Görseller de sessiz bir vurgu. Çizgi roman sanatçısı Mathieu Bablet tarafından çizilen dağ, eşit derecede korkunç ve güzel. Parlayan gökyüzü ve altın saat ışığı var ama asla rahat değil. Kayalar hala keskin görünüyor. Hava hâlâ çok ince hissettiriyor.
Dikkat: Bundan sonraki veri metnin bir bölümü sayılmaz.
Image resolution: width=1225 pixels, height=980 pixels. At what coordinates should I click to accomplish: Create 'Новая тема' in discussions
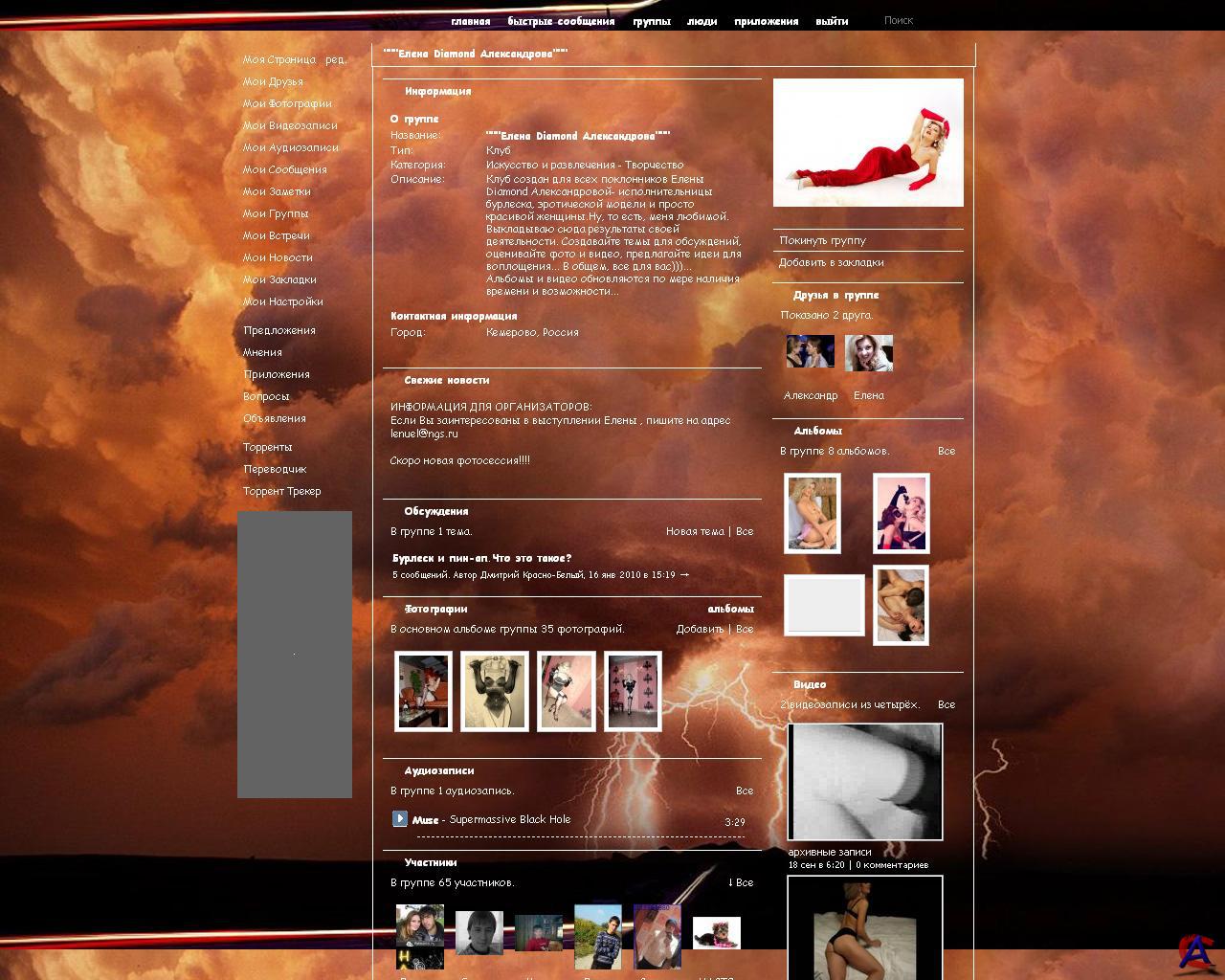(695, 531)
Her çevre çekimi boyanmış gibi görünüyor ama hiçbiri güvenli görünmüyor.
Sanat ve mücadele arasındaki bu zıtlık Cairn'i ilginç kılan şey. Doğal olmaya çalışmıyor. Doğru olmaya çalışıyor. Oyunculara güzellik ve tehlikenin çoğu zaman aynı alanı paylaştığını hatırlatıyor. Ve karla kaplı mükemmel bir çıkıntı bulduğunuzda bile, oyun tek bir hatanın sizi sessizlik içinde aşağı gönderebileceğini asla unutmanıza izin vermez.
Death Stranding 2 Supply Requests dağınıklık sorunu veya The Blood of Dawnwalker'ın tehlikeli sandbox yapısı gibi diğer haberlerimizi okuduğunuzu varsayarsak, bir eğilimi fark edeceksiniz. Daha fazla oyun büyük duygusal riskler içeren küçük sistemlere yöneliyor. Cairn bu fikri alıyor ve neredeyse hiçbir şey yapmayarak ve bunu iyi yaparak onunla çalışıyor.
Belki de bu yüzden Cairn insanların aklında gişe rekorları kıran filmlerden daha fazla yer ediyor. Eğlendirmeye çalışmıyor. Sadece hayatta kalmaya çalışıyor. Ve bunu yaparken de oyunculara bulunması biraz daha zor bir şey veriyor: odaklanma. Her seferinde tek bir şeyle ilgileniyorsunuz. Tutuşunuz. Nefesiniz. Bir sonraki adımınız.
Bu, tırmanmayı dünyadaki en zor şeymiş gibi ele alan bir tırmanma oyunu ve tek başına bu bağlılık nadirdir. Tam sürüm çıktığında, Cairn size kattıklarıyla değil ama vermeyi reddettiği şeylerle son yılların en unutulmaz hayatta kalma oyunlarından biri haline gelebilir.